GATESVILLE — Coryell County commissioners on Monday ordered an election to enable funding for paving a stretch of road in a subdivision north of Copperas Cove and agreed to help supply first responders in several rural volunteer fire departments.

Commissioners unanimously approved a Nov. 5 ballot issue to enable Road District 1 to incur $100,000 debt to pave 1.8 miles of Kenney and Nathan drives in the Sun Set Estates subdivision north of Copperas Cove.

About a dozen residents of the new Road District 1 turned out for the 8:30 a.m. hearing to set the wording of the ballot initiative, which will authorize the district to levy taxes to repay the cost of the paving.

“We want to make sure we get on the ballot and encourage everyone to vote,” said Orville Maaninga, one of the neighborhood activists who has pushed for the road project.

Some of the residents asked how much more it would cost to pave the roads with asphalt rather than with a chip-seal process, Maaninga said.

In a chip-seal process, oil is sprayed onto the prepared road base, gravel is spread over the oil, and a roller is used to compact the material into a hard surface.

With a hot-mix asphalt process, gravel and oil are mixed into a slurry that is heated, spread onto the road base with a paving machine and compacted with a roller.

“If you go with asphalt, you will have to have a chip-seal under it as a base,” Road Superintendent Allen Neel said.

Neel said he did not know how much asphalt material would cost.

“Most of our county roads are (paved with) chip-seal and have done well,” Commissioner Jack Wall said.

“We will have it chip-sealed,” Maaninga said. “How many years and how much will we pay” to retire the debt?

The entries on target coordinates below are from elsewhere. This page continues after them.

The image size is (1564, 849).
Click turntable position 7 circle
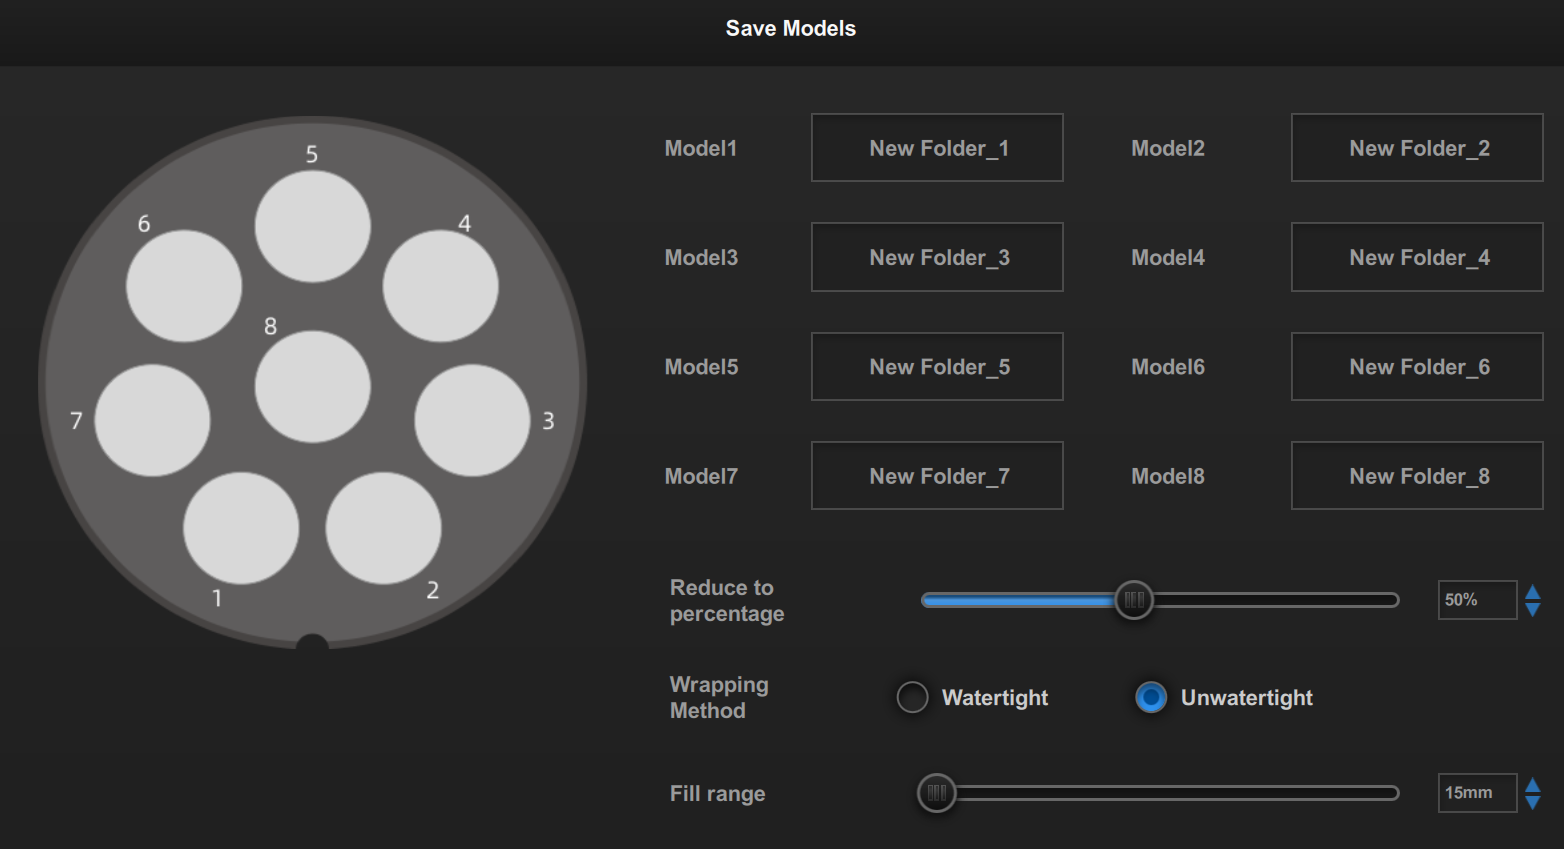click(x=152, y=420)
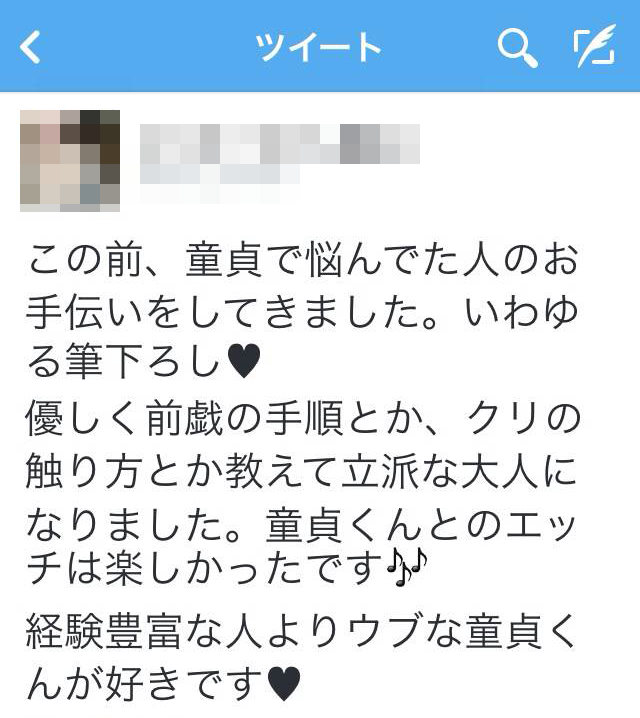Open search with the magnifying glass icon
640x718 pixels.
click(x=517, y=48)
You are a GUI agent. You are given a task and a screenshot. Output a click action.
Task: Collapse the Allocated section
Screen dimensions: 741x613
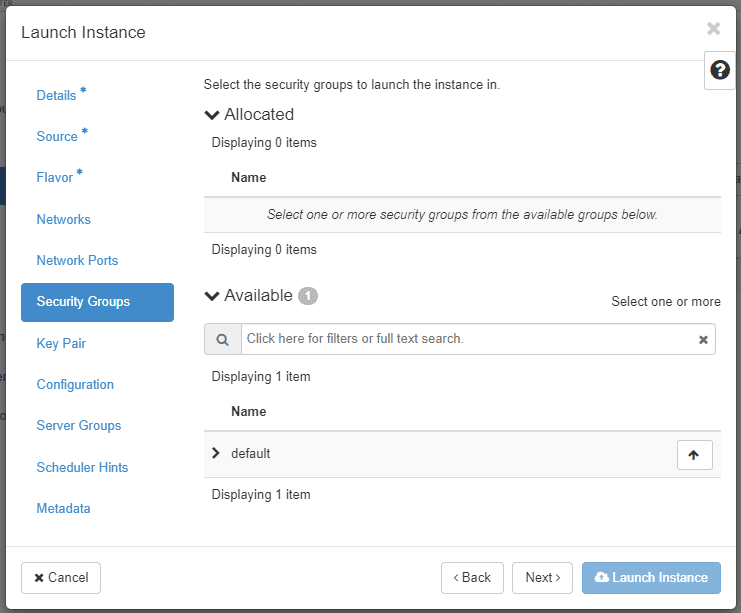pyautogui.click(x=212, y=115)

Tax Assessor/Collector Justin Carothers said that, based on a $7 million tax base for the district, a taxpayer with a $100,000 home could expect to pay $350 a year for six years to retire the debt.

County Attorney Brandon Belt said the road district would probably do best to borrow money from a lending institution rather than issuing bonds.

Once the ballot initiative is approved and the road district borrows the money, the district can enter an inter-local agreement with the county to pave the roads. The district will then levy taxes to repay the loan.

After the debt is retired, Belt said, the road district would disappear and the county would assume maintenance of the roads. Only residents living within the new road district would be able to vote on the project and, if it passes, pay the tax.

Belt said the county could maintain the roads through an inter-local agreement with the road district until the debt is paid off.

In other action, commissioners agreed to Fire Chief Billy Vaden’s request to budget $10,000 next year to provide supplies such as oxygen to first responders working with several rural volunteer fire departments.

Vaden said the funding was needed because Coryell Memorial Hospital was no longer going to provide the supplies for the emergency medical technicians working with the volunteer departments.

The funding would provide $50 per run for EMTs with departments in Turnersville, Jonesboro, Flat, Oglesby and Coryell City.

Levita VFD would be included in the funding as soon as it is certified, Vaden said.

Copperas Cove and Gatesville fire departments would not be included in the funding, he said.